As we have seen at SVB, it was very difficult to create additional liquidity. Public markets often offer more liquidity and transparency than privately traded securities or annuities.

Cash flow / Expenses

Managing cash flow and expenses becomes even more important in retirement as you depend on your savings to cover your living expenses. The lack of a regular stream of income means that managing expenses and cash flow becomes more challenging, and unexpected expenses can have a significant impact on your financial situation as a retiree.

The stress on an investment portfolio during retirement can be significant and is determined by the percentage of total annual withdrawals divided by the value of the portfolio. A higher level of "withdrawal stress" indicates much more stress on a portfolio's ability to consistently meet that same level of withdrawal. That's why it's critical to have a solid understanding of cash flow and expenses to effectively manage your portfolio in retirement.

You need to remain flexible and may need to adjust your withdrawal rate to cover your expenses while ensuring that your portfolio remains sustainable over the long term. Controlling cash flow and expenses in retirement is critical to minimizing the strain on your portfolio and ensuring that you can maintain your financial security throughout your retirement years. It is part of a process that is often reviewed during retirement.

In SVB's case, the alarm bells might have sounded sooner if they had put their bond holdings in the market, giving them a longer runway to raise additional capital. That's why it's important to inventory your investments and make sure they have realistic valuations to meet your withdrawal needs.


The risk should not be static in retirement because your financial needs and goals change over time. While capital preservation and income stability are critical goals in retirement, it's important to balance these goals with the need to grow investments to keep up with inflation.

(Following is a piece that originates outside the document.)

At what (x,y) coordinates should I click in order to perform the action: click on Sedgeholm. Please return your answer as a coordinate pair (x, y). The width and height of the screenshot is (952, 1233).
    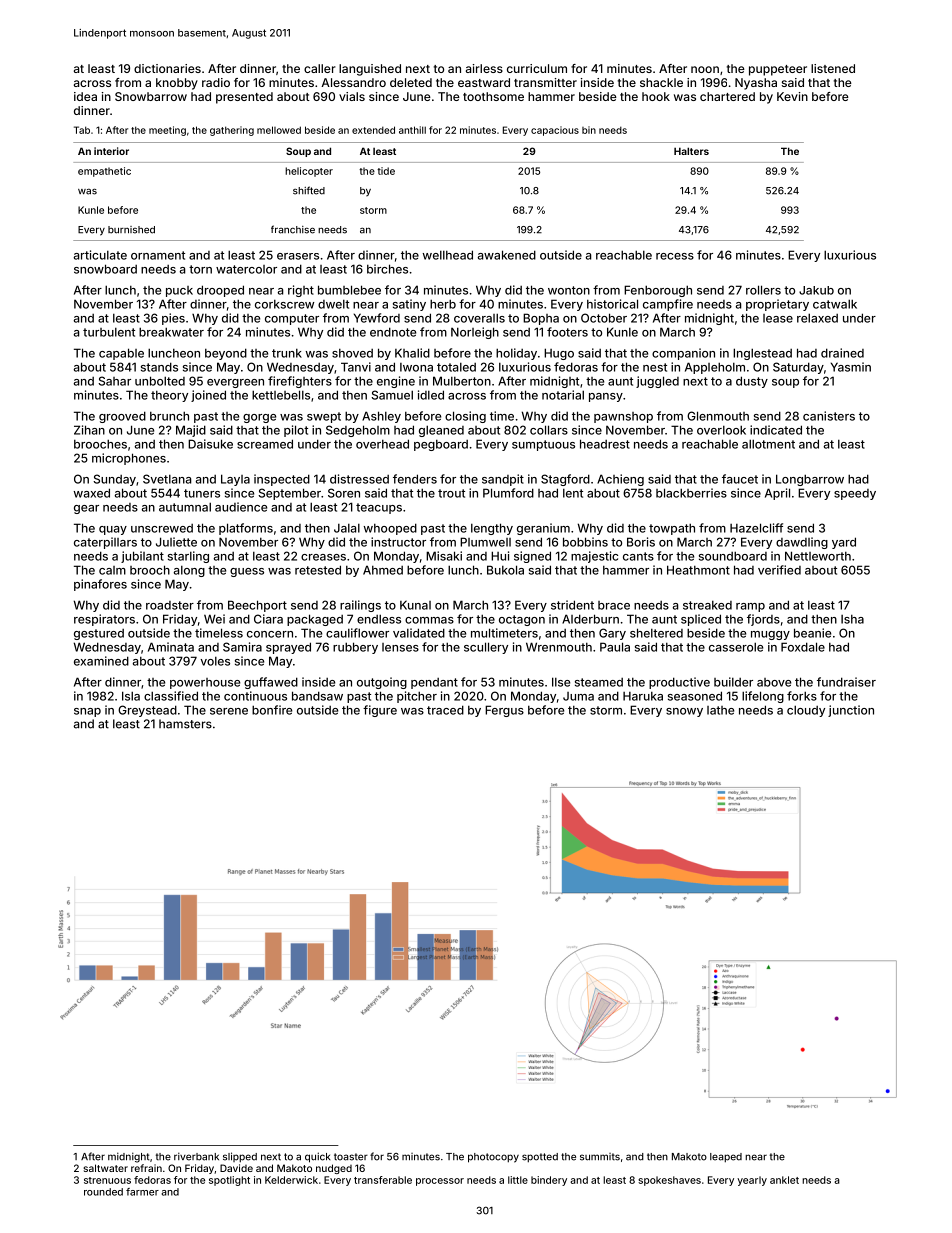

A static approach to risk can leave you as a retiree vulnerable to unexpected economic downturns, which can lead to a significant loss of wealth. You should periodically review your risk tolerance, investment objectives and financial situation to adjust the risk of your portfolio accordingly. It is important to have a framework on which funds are low risk and which funds are high risk and the balance between the two. Sometimes life events or economic events can shift the balance between the two. A dynamic approach to risk management can help you achieve your financial goals as a retiree while minimizing downward pressure on your portfolio.

SVB linked its deposits and part of its loans to the same customer base, which increased the company's risk. There is a reason why regional banks offered 3-5 percent interest and the top 4 banks barely 1%. There are always risks in retirement, identifying and defining the risks you can live with is key.

Rethinking these three key components of your retirement plan is key to reducing the overall risk to your plan. By making sure you're in a safe place with liquidity, stress on your portfolio, and the amount of risk you're taking now, you've covered 90% of the areas where you could potentially "hurt" as a retiree in a successful pension.